Without any pictures, reproduce exactly the lines running from the line containing "Task: Expand the Go to Layer menu" through the end of the entries.

(DATA LISTING)
----------------

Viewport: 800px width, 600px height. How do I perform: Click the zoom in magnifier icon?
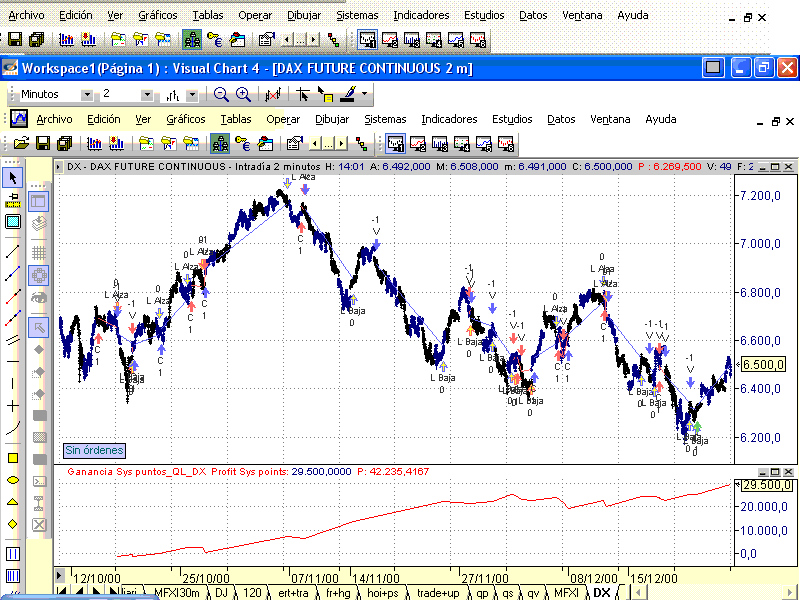(243, 94)
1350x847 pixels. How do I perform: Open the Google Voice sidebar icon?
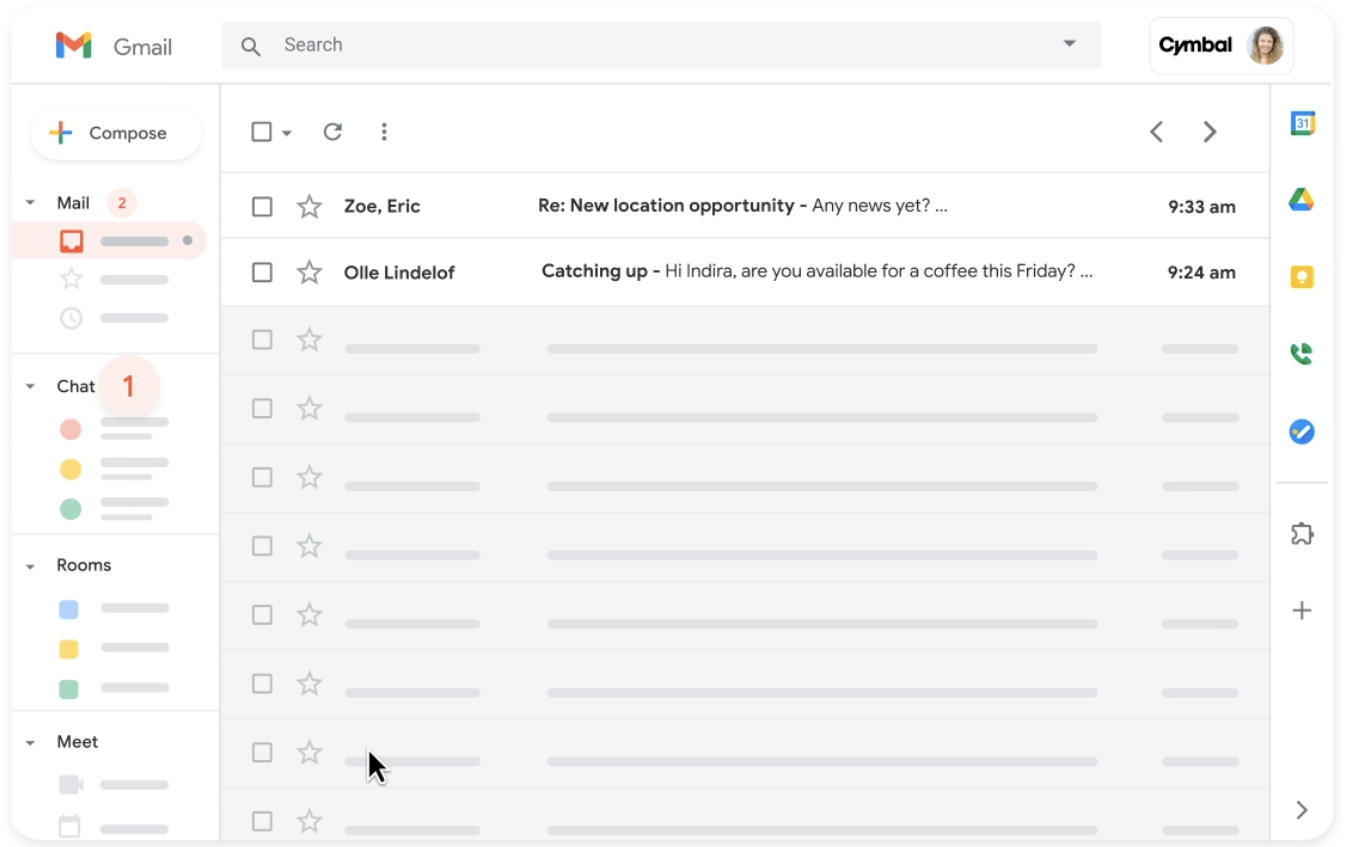point(1303,353)
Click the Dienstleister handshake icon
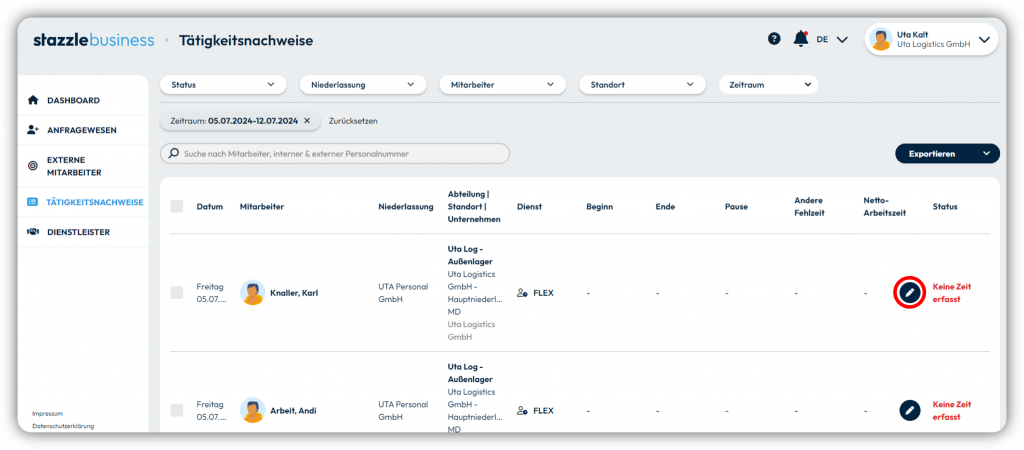 coord(33,232)

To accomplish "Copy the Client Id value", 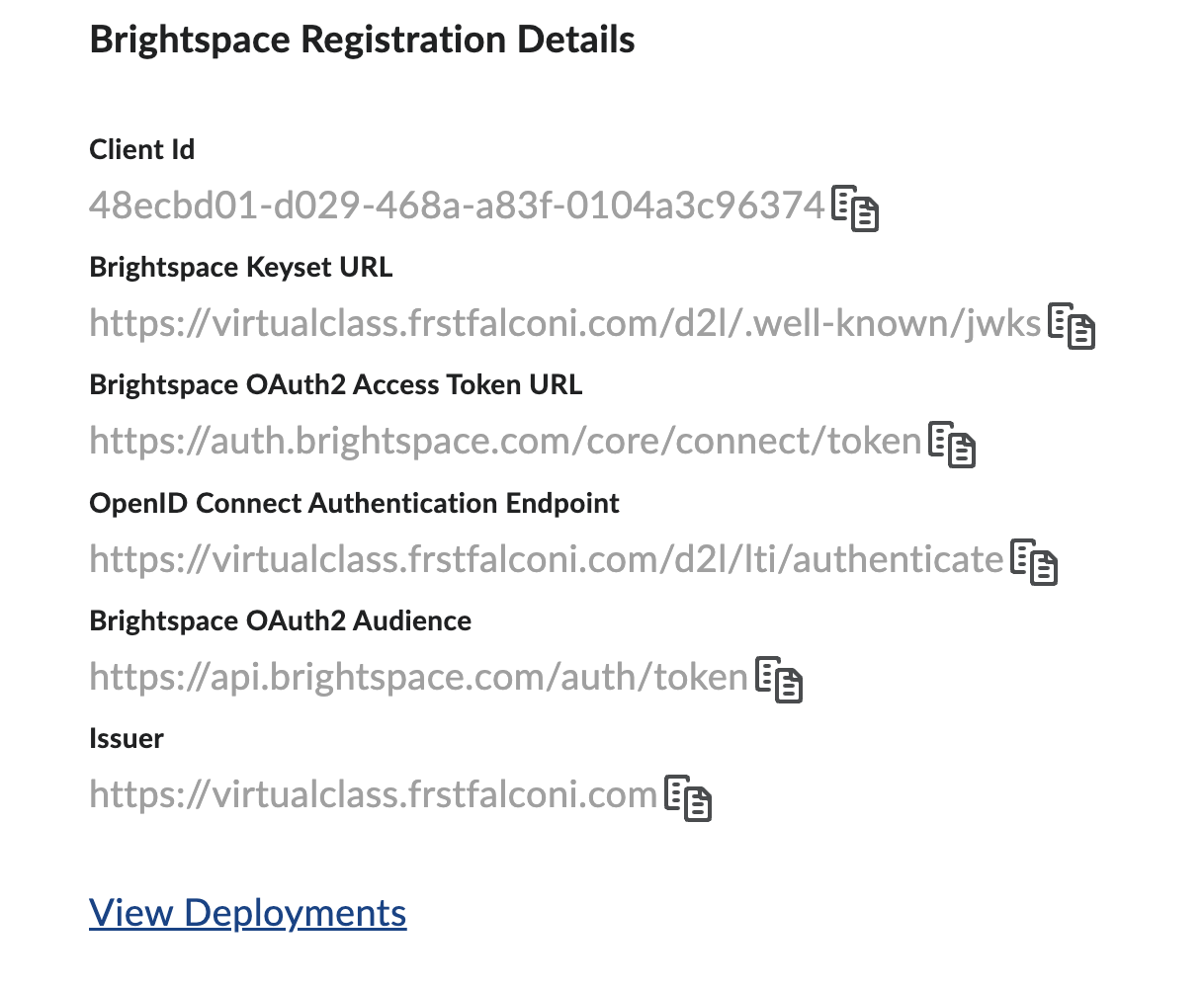I will coord(855,207).
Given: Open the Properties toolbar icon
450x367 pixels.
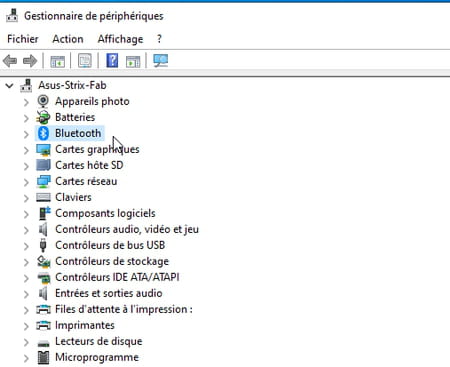Looking at the screenshot, I should click(x=85, y=61).
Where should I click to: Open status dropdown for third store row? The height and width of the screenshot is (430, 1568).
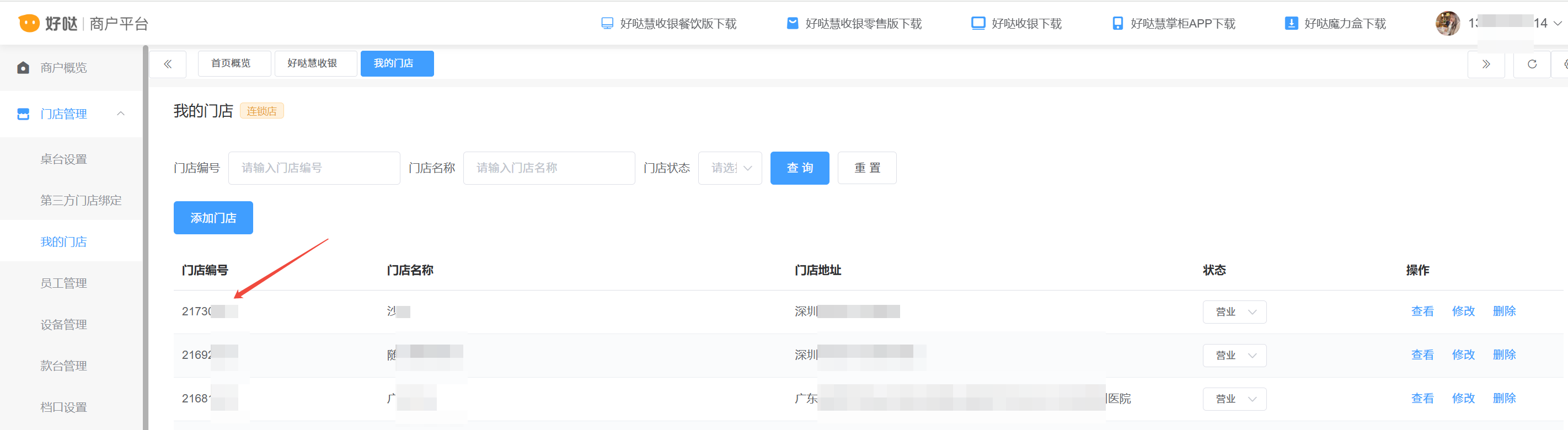click(x=1234, y=399)
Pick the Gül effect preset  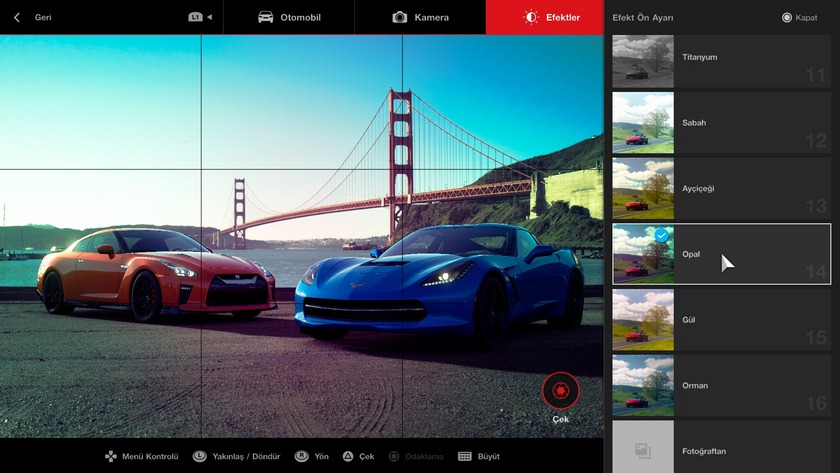pos(720,320)
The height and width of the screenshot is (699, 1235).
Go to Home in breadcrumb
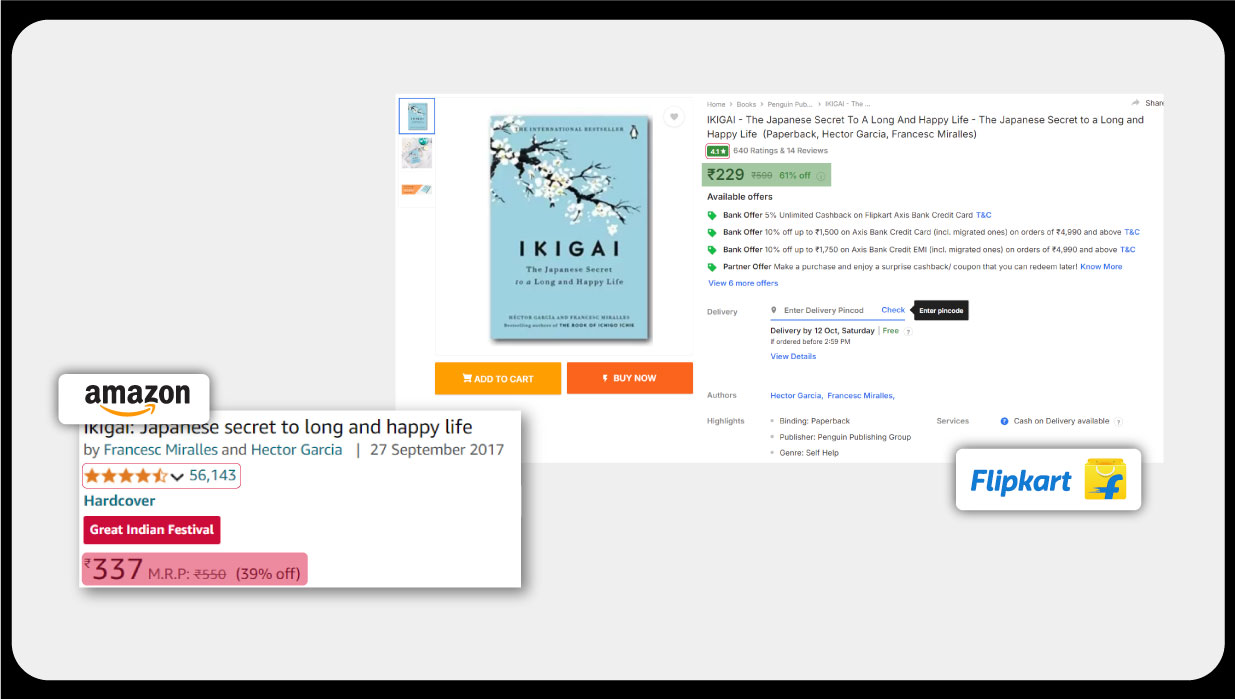click(716, 104)
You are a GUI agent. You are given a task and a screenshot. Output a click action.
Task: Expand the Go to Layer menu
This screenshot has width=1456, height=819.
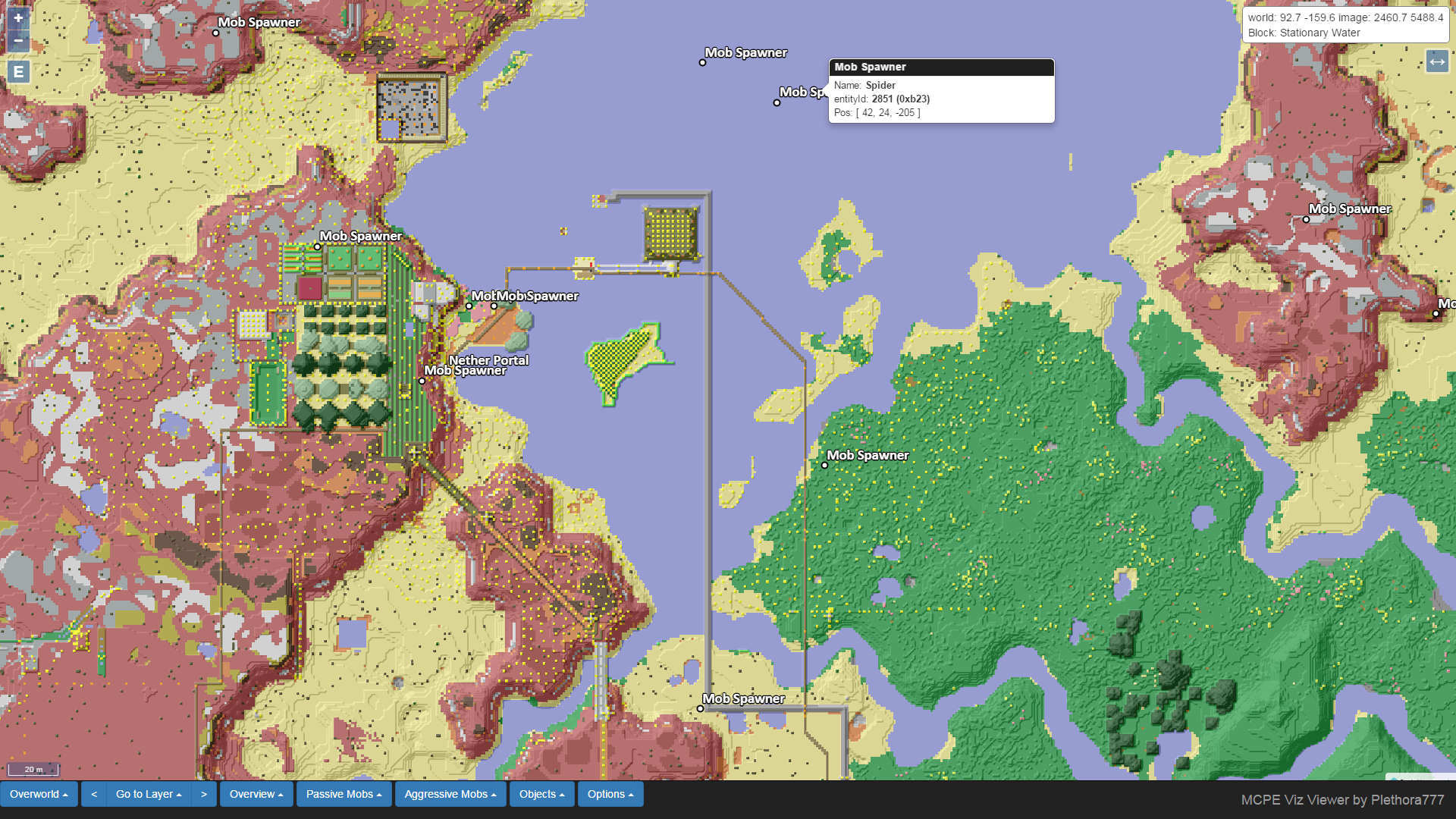tap(148, 794)
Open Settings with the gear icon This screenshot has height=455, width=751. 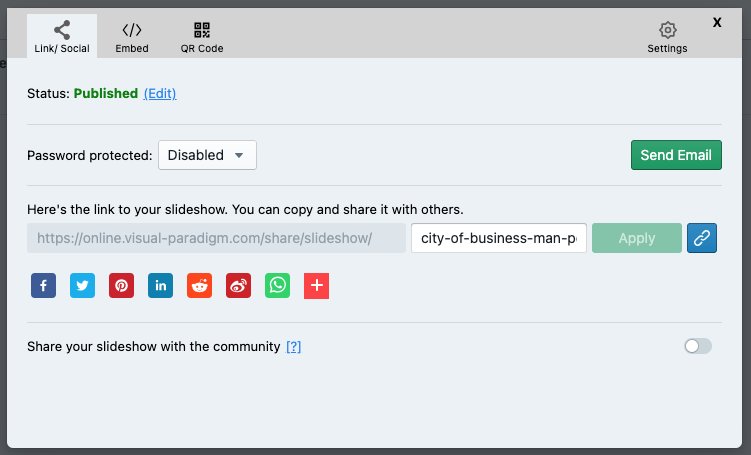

----------------

(TASK RESPONSE)
Task: Expand the Go to Layer menu
This screenshot has width=1456, height=819.
tap(148, 794)
Open Settings with the gear icon This screenshot has height=455, width=751. 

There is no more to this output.